Place in the oven and bake about 4 minutes. Turn the baking sheet and continue baking 4 to 5 minutes, until the egg white is set and the yolk is as done as you like. Serve warm. Serves 2.

Per serving: 989 calories; 30 g fat (14 g saturated fat; 27 percent calories from fat); 125 g carbohydrates; 11 g sugar; 259 mg cholesterol; 1,387 mg sodium; 54 g protein; 11 g fiber.

Asparagus-Potato Soup

Recipe from EatingWell.com

In this fast asparagus soup recipe, potato adds creaminess without adding cream. Double or triple this soup and freeze the leftovers for a quick lunch. Spring is the best time to snag young, tender asparagus and this is a good way to use up any leftovers you may have.

1 tablespoon extra-virgin olive oil, plus 1 1/2 tablespoons, divided

1 medium shallot, chopped

3 cups low-sodium vegetable broth or chicken broth

1 pound asparagus, trimmed and cut into 1-inch pieces

1 cup diced peeled potato

2 teaspoons prepared horseradish, or to taste

1/4 teaspoon salt

1 cup whole-wheat country bread cubes (1/4 inch), optional garnish

Sliced scallion greens, optional garnish

Heat 1 tablespoon oil in a large saucepan over medium heat. Add shallot and cook, stirring, until softened, 2 to 3 minutes. Add broth, asparagus, potato, horseradish and salt; bring to a boil. Reduce heat and simmer until the vegetables are tender, about 15 minutes. Puree with an immersion blender or in a regular blender. (Use caution when pureeing hot liquids.)

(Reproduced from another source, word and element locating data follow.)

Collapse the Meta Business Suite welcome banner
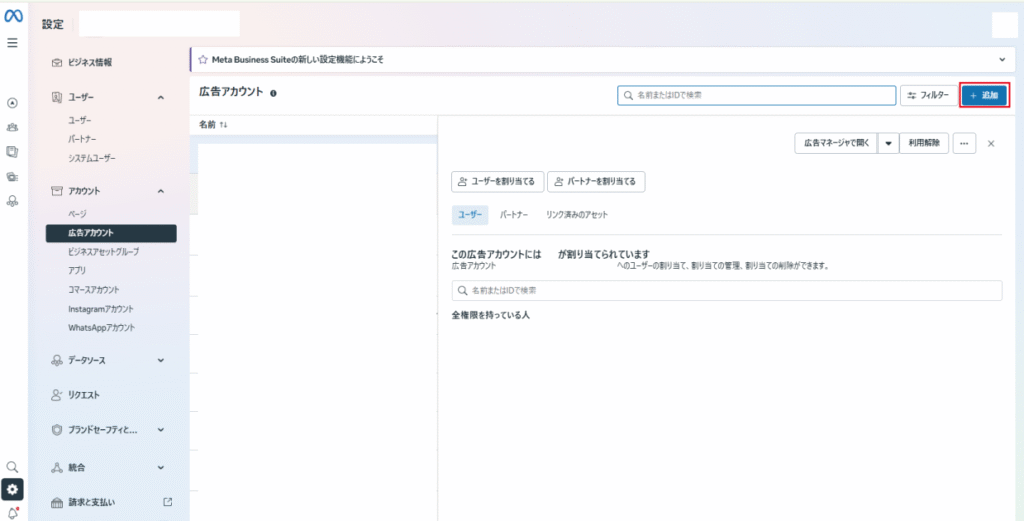The width and height of the screenshot is (1024, 521). pyautogui.click(x=1002, y=60)
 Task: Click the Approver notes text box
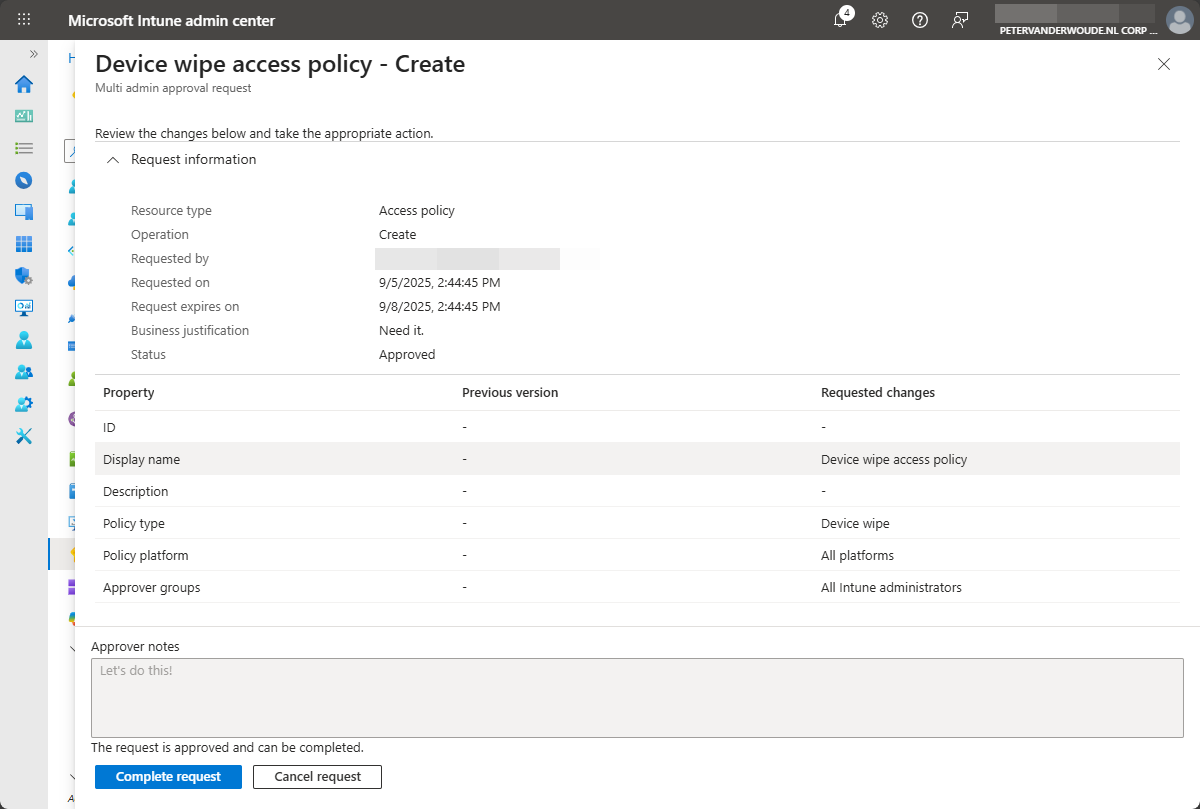pyautogui.click(x=637, y=697)
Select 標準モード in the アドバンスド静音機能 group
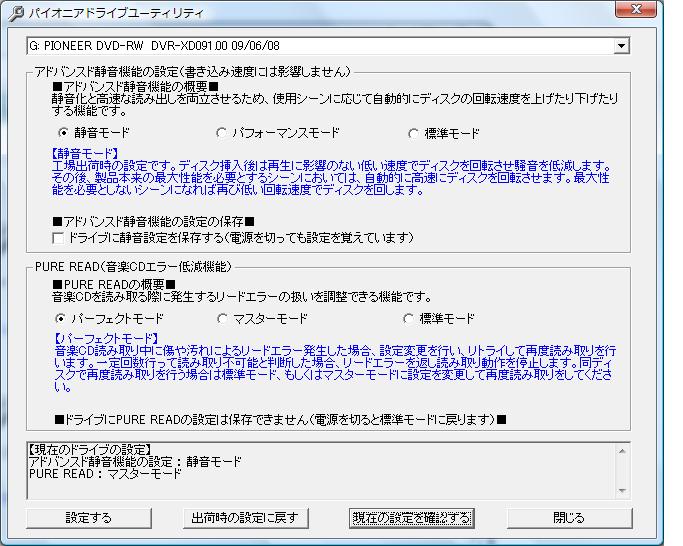The height and width of the screenshot is (546, 683). (x=414, y=132)
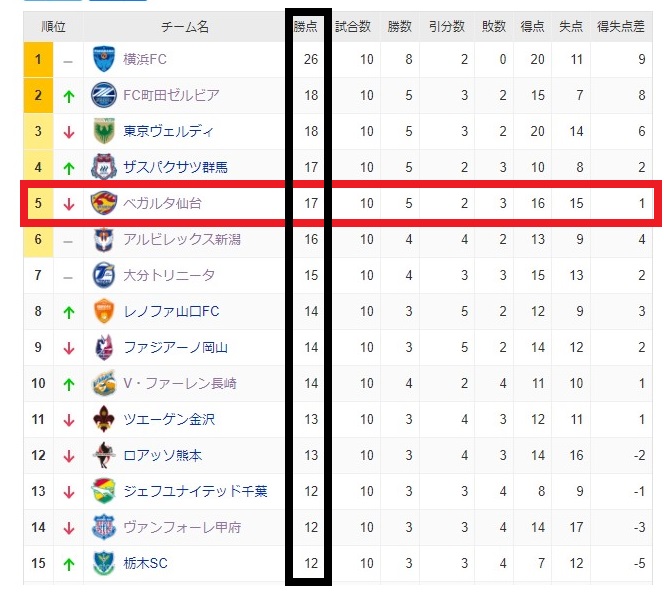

Meanwhile, heat the remaining 1 1/2 tablespoons oil in a large skillet over medium-high heat. Reduce heat to medium, add bread cubes and cook, stirring, until browned and crispy, 3 to 5 minutes. Serve the soup topped with the croutons and scallions, if desired. Serves 4.

Per serving: 190 calories; 10 g fat (1 g saturated fat; 47 percent calories from fat); 22 g carbohydrates; 1 g sugar; 0 mg cholesterol; 338 mg sodium; 5 g protein; 5 g fiber.